=== Items from a data collection ===
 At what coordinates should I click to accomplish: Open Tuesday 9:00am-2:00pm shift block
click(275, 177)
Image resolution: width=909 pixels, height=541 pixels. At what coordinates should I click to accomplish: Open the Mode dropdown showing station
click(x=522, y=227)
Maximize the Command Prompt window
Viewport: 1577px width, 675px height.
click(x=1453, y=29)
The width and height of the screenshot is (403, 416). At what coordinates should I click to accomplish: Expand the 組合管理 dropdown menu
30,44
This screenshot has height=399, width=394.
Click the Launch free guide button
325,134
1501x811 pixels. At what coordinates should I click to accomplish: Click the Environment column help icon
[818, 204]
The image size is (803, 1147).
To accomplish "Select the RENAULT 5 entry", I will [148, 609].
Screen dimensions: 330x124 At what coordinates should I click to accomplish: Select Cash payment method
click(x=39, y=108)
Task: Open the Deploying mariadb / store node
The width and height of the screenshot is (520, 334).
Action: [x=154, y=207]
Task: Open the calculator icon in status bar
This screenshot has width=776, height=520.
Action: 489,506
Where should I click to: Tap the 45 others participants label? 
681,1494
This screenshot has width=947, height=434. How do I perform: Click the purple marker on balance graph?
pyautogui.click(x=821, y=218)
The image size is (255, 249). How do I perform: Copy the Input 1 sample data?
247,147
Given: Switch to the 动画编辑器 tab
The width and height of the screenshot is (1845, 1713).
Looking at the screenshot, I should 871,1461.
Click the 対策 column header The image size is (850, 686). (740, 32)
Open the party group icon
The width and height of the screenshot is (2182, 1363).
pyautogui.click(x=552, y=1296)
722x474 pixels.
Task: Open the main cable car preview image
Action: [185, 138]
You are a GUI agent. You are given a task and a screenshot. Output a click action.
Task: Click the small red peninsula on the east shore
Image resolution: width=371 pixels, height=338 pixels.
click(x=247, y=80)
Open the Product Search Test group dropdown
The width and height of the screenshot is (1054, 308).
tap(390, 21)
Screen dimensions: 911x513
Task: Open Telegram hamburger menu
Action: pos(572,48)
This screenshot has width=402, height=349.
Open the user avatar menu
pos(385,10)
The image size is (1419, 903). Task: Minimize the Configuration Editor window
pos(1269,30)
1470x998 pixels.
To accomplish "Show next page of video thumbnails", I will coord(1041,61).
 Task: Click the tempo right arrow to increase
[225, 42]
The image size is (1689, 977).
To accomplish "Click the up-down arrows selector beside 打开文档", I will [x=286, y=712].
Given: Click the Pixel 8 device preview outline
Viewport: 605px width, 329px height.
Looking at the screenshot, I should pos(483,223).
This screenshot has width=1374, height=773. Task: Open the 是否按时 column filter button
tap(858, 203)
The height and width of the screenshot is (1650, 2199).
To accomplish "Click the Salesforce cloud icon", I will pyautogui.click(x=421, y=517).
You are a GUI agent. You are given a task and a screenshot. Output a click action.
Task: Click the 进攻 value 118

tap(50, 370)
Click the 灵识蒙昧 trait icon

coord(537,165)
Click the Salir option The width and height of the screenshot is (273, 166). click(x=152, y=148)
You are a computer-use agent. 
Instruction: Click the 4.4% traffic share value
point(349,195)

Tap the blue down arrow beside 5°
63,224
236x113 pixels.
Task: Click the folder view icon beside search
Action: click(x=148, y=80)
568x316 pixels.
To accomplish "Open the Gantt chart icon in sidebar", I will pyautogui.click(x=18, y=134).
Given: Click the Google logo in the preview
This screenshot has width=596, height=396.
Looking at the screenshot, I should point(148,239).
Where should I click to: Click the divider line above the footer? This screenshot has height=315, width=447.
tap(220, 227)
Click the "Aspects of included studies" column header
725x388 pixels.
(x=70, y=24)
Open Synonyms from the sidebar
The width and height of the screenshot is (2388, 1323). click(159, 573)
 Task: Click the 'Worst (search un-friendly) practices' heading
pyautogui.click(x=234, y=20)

=== Description of the task ===
Quote all of the items above word for word, keeping every line as it appears.

=== Task output ===
 At what coordinates should I click to accomplish: Open Tuesday 9:00am-2:00pm shift block
click(275, 177)
Image resolution: width=909 pixels, height=541 pixels. At what coordinates should I click to accomplish: Open the Mode dropdown showing station
click(x=522, y=227)
Maximize the Command Prompt window
Viewport: 1577px width, 675px height.
click(x=1453, y=29)
The width and height of the screenshot is (403, 416). At what coordinates should I click to accomplish: Expand the 組合管理 dropdown menu
30,44
This screenshot has height=399, width=394.
Click the Launch free guide button
325,134
1501x811 pixels. At what coordinates should I click to accomplish: Click the Environment column help icon
[818, 204]
The image size is (803, 1147).
To accomplish "Select the RENAULT 5 entry", I will [148, 609].
Screen dimensions: 330x124 At what coordinates should I click to accomplish: Select Cash payment method
click(x=39, y=108)
Task: Open the Deploying mariadb / store node
The width and height of the screenshot is (520, 334).
Action: [x=154, y=207]
Task: Open the calculator icon in status bar
This screenshot has width=776, height=520.
Action: 489,506
Where should I click to: Tap the 45 others participants label? 
681,1494
This screenshot has width=947, height=434. How do I perform: Click the purple marker on balance graph?
pyautogui.click(x=821, y=218)
The image size is (255, 249). How do I perform: Copy the Input 1 sample data?
247,147
Given: Switch to the 动画编辑器 tab
The width and height of the screenshot is (1845, 1713).
Looking at the screenshot, I should 871,1461.
Click the 対策 column header The image size is (850, 686). (740, 32)
Open the party group icon
The width and height of the screenshot is (2182, 1363).
pyautogui.click(x=552, y=1296)
722x474 pixels.
Task: Open the main cable car preview image
Action: [185, 138]
You are a GUI agent. You are given a task and a screenshot. Output a click action.
Task: Click the small red peninsula on the east shore
Image resolution: width=371 pixels, height=338 pixels.
click(x=247, y=80)
Open the Product Search Test group dropdown
The width and height of the screenshot is (1054, 308).
tap(390, 21)
Screen dimensions: 911x513
Task: Open Telegram hamburger menu
Action: pos(572,48)
This screenshot has width=402, height=349.
Open the user avatar menu
pos(385,10)
The image size is (1419, 903). Task: Minimize the Configuration Editor window
pos(1269,30)
1470x998 pixels.
To accomplish "Show next page of video thumbnails", I will coord(1041,61).
 Task: Click the tempo right arrow to increase
[225, 42]
The image size is (1689, 977).
To accomplish "Click the up-down arrows selector beside 打开文档", I will [x=286, y=712].
Given: Click the Pixel 8 device preview outline
Viewport: 605px width, 329px height.
Looking at the screenshot, I should pos(483,223).
This screenshot has width=1374, height=773. Task: Open the 是否按时 column filter button
tap(858, 203)
The height and width of the screenshot is (1650, 2199).
To accomplish "Click the Salesforce cloud icon", I will pyautogui.click(x=421, y=517).
You are a GUI agent. You are given a task and a screenshot. Output a click action.
Task: Click the 进攻 value 118

tap(50, 370)
Click the 灵识蒙昧 trait icon

coord(537,165)
Click the Salir option The width and height of the screenshot is (273, 166). click(x=152, y=148)
You are a computer-use agent. 
Instruction: Click the 4.4% traffic share value
point(349,195)

Tap the blue down arrow beside 5°
63,224
236x113 pixels.
Task: Click the folder view icon beside search
Action: click(x=148, y=80)
568x316 pixels.
To accomplish "Open the Gantt chart icon in sidebar", I will pyautogui.click(x=18, y=134).
Given: Click the Google logo in the preview
This screenshot has width=596, height=396.
Looking at the screenshot, I should point(148,239).
Where should I click to: Click the divider line above the footer? This screenshot has height=315, width=447.
tap(220, 227)
Click the "Aspects of included studies" column header
725x388 pixels.
(x=70, y=24)
Open Synonyms from the sidebar
The width and height of the screenshot is (2388, 1323). click(159, 573)
 Task: Click the 'Worst (search un-friendly) practices' heading
pyautogui.click(x=234, y=20)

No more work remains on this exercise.